The grand dame of state parks looks better than ever.          

By Rob McCorkle

Ravaged by the march of time, decades of public use and frequent flooding, old Mother Neff State Park, now almost 80, was in dire need of a major facelift. Park planners, resource specialists and architects stepped up to provide a $6.5 million makeover to ensure that this historic park can continue serving as a recreational oasis for generations to come.

Earlier this year, state and local officials gathered for a grand reopening ceremony at the park’s new headquarters, constructed of cut limestone and designed to complement the architectural style employed in the 1930s by the skilled craftsmen of Company 817 of the Civilian Conservation Corps. Opened to the public in 1937, Mother Neff State Park is one of only a select number of Texas state parks listed on the National Register of Historic Places.

mother neff

The handsome new headquarters is located at the northern upland reaches of the park, far away from the oft-inundated Leon River bottomlands portion of the park. Visitors now access the park, southwest of Waco, through a new Texas Highway 236 entrance.

Mother Neff State Park, where Central Texans have gathered for decades to enjoy the outdoors, has been subject to repeated flooding that has affected park operations and closed the park to day users and campers for extended periods. One particularly severe event in 1991 flooded the park with 23 feet of water, inundating the park’s bottomland where the historic CCC-built rock tabernacle, group recreation hall and old park headquarters are located and closing the park for six months. Subsequent major flooding occurred in 1993, 1998, 2002, 2005 and 2007.

The new headquarters houses a Texas State Park Store, a multimedia room and a host of new exhibits that highlight the park’s abundant natural resources and provide insight into the park’s history through the use of CCC artifacts, historic photos and interpretive panels. Architects positioned the building to take advantage of the natural terrain and sun angles to maximize energy efficiency, and incorporated a rain collection system into the “green building” design.

The extensive park redevelopment also includes new maintenance facilities and a 20-site, multiuse campground with 50-amp service and restrooms, enhancing the existing camping options. One unusual aspect of the park renovation pertains to the location of the new camping loop. Park planners went to great lengths to find the exact location of the old CCC camp and put the new campground within the camp’s archeological remnants. The result is that today’s visitors can sleep, eat and cook in the location of the old CCC workers camp.

--- Challenge A ---
List every year the Mother Neff State Park article gives for a major flood at the park.
--- Challenge B ---
Rewrite the Mother Neff State Park article starting at "Ravaged by the" and ending at "of Historic Places.", substituting "granite" for "limestone".

--- Dataset section ---
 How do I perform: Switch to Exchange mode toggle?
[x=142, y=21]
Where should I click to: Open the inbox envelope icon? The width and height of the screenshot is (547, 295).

--- Answer A ---
1991, 1993, 1998, 2002, 2005, 2007

--- Answer B ---
Ravaged by the march of time, decades of public use and frequent flooding, old Mother Neff State Park, now almost 80, was in dire need of a major facelift. Park planners, resource specialists and architects stepped up to provide a $6.5 million makeover to ensure that this historic park can continue serving as a recreational oasis for generations to come.

Earlier this year, state and local officials gathered for a grand reopening ceremony at the park’s new headquarters, constructed of cut granite and designed to complement the architectural style employed in the 1930s by the skilled craftsmen of Company 817 of the Civilian Conservation Corps. Opened to the public in 1937, Mother Neff State Park is one of only a select number of Texas state parks listed on the National Register of Historic Places.